Sur la régularité du jugement attaqué :
2. Aux termes de l'article L. 2331-1 du code général de la propriété des personnes publiques : " Sont portées devant la juridiction administrative les litiges relatifs : 1° Aux autorisations ou contrats comportant occupation du domaine public, quelle que soit leur forme ou leur dénomination, accordées ou conclus par les personnes publiques ou leurs concessionnaires ". Aux termes de l'article 32 du décret du 27 février 2015 relatif au Tribunal des conflits et aux questions préjudicielles : " Lorsqu'une juridiction de l'ordre judiciaire ou de l'ordre administratif a, par une décision qui n'est plus susceptible de recours, décliné la compétence de l'ordre de juridiction auquel elle appartient au motif que le litige ne ressortit pas à cet ordre, toute juridiction de l'autre ordre, saisie du même litige, si elle estime que le litige ressortit à l'ordre de juridiction primitivement saisi, doit, par une décision motivée qui n'est susceptible d'aucun recours même en cassation, renvoyer au Tribunal des conflits le soin de décider sur la question de compétence ainsi soulevée et surseoir à toute procédure jusqu'à la décision du tribunal ".
3. Ainsi qu'il a été dit au point 1, la société Yacht Club International de Saint-Laurent-du-Var est concessionnaire de l'exploitation du port de plaisance de Saint-Laurent-du-Var dont les installations sont situées sur le domaine public maritime. Par suite, le tribunal a estimé à juste titre que les litiges qui peuvent s'élever entre cette société et ses actionnaires relatifs à l'application des statuts et du règlement intérieur de la société concessionnaire qui confèrent aux actionnaires des droits d'occupation du domaine public portuaire portant notamment sur les cellules commerciales implantées sur les terre-pleins du port relèvent en application des dispositions précitées de l'article L. 2331-1 du code général de la propriété des personnes publiques de la compétence du juge administratif. Par ailleurs, il résulte de l'instruction que, par un jugement du 24 juin 2011, le tribunal de commerce après avoir écarté une exception d'incompétence au bénéfice du juge administratif soulevée par la société Yacht Club International de Saint-Laurent-du-Var a enjoint à cette dernière de délivrer à la Sarl Paradis un contrat d'amodiation et l'a condamnée à lui verser une somme de 450 000 euros correspondant à son manque à gagner de février 2004 à janvier 2011. Toutefois, par un arrêt du 9 mai 2012, devenu définitif, la cour d'appel d'Aix-en-Provence a infirmé ce jugement en estimant que le litige relevait de la compétence d'une juridiction administrative et a renvoyé les parties à mieux se pourvoir. Il n'y a ainsi pas lieu, pour la Cour, de renvoyer au tribunal des conflits le soin de décider sur la question de compétence en application de l'article 32 du décret du 27 février 2015 relatif au tribunal des conflits et aux questions préjudicielles.
4. Aux termes de l'article R. 421-1 du code de justice administrative dans sa rédaction applicable à la date d'enregistrement de la requête de première instance de la Sarl Paradis le 25 février 2015 : " Sauf en matière de travaux publics, la juridiction ne peut être saisie que par voie de recours formé contre une décision, et ce, dans les deux mois à partir de la notification ou de la publication de la décision attaquée. (...) ".

→ **DONNÉES À TRAITER**:
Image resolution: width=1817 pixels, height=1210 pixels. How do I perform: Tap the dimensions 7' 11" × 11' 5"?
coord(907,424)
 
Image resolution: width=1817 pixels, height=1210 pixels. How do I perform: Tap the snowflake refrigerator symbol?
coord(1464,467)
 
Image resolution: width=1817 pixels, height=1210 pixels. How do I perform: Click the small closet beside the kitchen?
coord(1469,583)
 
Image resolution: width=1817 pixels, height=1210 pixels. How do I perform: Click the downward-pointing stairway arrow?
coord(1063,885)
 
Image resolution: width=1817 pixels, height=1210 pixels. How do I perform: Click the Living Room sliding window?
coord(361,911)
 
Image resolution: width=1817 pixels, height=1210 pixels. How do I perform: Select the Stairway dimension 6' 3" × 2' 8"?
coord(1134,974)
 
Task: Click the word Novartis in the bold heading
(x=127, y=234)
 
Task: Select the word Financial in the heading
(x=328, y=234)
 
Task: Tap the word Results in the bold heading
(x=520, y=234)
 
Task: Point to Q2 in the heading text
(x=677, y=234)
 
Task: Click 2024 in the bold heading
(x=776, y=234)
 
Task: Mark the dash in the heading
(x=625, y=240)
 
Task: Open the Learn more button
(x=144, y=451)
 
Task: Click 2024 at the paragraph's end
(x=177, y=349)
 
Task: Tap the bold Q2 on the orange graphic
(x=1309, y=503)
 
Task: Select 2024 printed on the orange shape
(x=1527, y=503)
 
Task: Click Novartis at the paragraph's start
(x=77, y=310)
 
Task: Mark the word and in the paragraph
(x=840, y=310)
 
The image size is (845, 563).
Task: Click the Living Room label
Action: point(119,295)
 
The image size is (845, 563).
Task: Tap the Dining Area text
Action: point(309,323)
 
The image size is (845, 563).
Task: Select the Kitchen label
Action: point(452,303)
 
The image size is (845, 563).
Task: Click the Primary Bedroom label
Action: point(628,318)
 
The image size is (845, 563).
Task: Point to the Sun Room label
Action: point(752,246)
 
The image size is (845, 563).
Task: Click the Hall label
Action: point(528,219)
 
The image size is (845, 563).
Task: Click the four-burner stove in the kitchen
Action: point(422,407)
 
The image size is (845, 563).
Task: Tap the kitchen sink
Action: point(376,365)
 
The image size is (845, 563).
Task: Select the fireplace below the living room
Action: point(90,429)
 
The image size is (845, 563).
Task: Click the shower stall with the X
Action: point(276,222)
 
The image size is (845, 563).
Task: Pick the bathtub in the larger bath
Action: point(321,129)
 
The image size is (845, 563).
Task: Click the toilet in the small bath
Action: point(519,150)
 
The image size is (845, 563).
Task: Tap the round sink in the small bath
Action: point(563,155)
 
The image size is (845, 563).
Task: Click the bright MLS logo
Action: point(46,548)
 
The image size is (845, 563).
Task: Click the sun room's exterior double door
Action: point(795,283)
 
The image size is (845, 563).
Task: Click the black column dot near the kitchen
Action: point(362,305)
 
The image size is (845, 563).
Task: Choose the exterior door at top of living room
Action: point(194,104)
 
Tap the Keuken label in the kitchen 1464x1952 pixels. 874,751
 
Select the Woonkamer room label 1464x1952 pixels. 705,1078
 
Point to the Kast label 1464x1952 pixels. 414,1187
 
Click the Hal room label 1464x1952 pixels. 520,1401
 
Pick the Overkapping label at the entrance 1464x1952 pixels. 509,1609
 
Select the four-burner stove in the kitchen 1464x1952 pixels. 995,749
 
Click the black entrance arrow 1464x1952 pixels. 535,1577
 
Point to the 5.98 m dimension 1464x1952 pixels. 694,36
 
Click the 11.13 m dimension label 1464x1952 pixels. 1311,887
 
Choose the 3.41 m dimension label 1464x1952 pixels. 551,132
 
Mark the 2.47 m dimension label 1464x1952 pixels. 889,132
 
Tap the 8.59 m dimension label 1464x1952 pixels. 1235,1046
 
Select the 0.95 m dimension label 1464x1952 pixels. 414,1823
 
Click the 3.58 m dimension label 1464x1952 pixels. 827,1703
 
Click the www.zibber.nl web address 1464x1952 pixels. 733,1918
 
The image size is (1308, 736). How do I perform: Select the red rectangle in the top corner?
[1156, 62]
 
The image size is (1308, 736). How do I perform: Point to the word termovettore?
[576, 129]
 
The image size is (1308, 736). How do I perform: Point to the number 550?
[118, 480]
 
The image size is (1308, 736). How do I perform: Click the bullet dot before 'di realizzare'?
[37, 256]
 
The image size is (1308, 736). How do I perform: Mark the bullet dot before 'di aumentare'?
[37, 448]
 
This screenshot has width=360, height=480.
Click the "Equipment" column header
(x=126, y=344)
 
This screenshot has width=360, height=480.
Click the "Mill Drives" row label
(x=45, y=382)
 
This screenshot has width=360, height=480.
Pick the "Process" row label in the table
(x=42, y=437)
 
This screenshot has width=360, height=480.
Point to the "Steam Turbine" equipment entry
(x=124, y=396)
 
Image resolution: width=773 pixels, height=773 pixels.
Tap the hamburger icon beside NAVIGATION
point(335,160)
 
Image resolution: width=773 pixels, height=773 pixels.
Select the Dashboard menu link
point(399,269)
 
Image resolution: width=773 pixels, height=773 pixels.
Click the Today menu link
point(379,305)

→ **TRAVAIL DEMANDÉ**:
1 – Recopiez à l'identique, dans la liste, tout ce qui va de la ligne contenant « Click the black entrance » jusqu'à la ligne contenant « Tap the 8.59 », ces deux lignes comprises.
2 – Reprenez le texte sur le litige du port de plaisance de Saint-Laurent-du-Var et poursuivez-le à partir de l'endroit où il s'arrête.

→ **RÉSULTATS PAR TÂCHE**:
1 –
Click the black entrance arrow 1464x1952 pixels. 535,1577
 
Point to the 5.98 m dimension 1464x1952 pixels. 694,36
 
Click the 11.13 m dimension label 1464x1952 pixels. 1311,887
 
Choose the 3.41 m dimension label 1464x1952 pixels. 551,132
 
Mark the 2.47 m dimension label 1464x1952 pixels. 889,132
 
Tap the 8.59 m dimension label 1464x1952 pixels. 1235,1046

2 –
5. Aucune fin de non-recevoir tirée du défaut de décision préalable ne peut être opposée à un requérant ayant introduit devant le juge administratif un contentieux indemnitaire à une date où il n'avait présenté aucune demande en ce sens devant l'administration lorsqu'il a formé, postérieurement à l'introduction de son recours juridictionnel, une demande auprès de l'administration sur laquelle le silence gardé par celle-ci a fait naître une décision implicite de rejet avant que le juge de première instance ne statue, et ce quelles que soient les conclusions du mémoire en défense de l'administration. Lorsque ce mémoire en défense conclut à titre principal, à l'irrecevabilité faute de décision préalable et, à titre subsidiaire seulement, au rejet au fond, ces conclusions font seulement obstacle à ce que le contentieux soit lié par ce mémoire lui-même.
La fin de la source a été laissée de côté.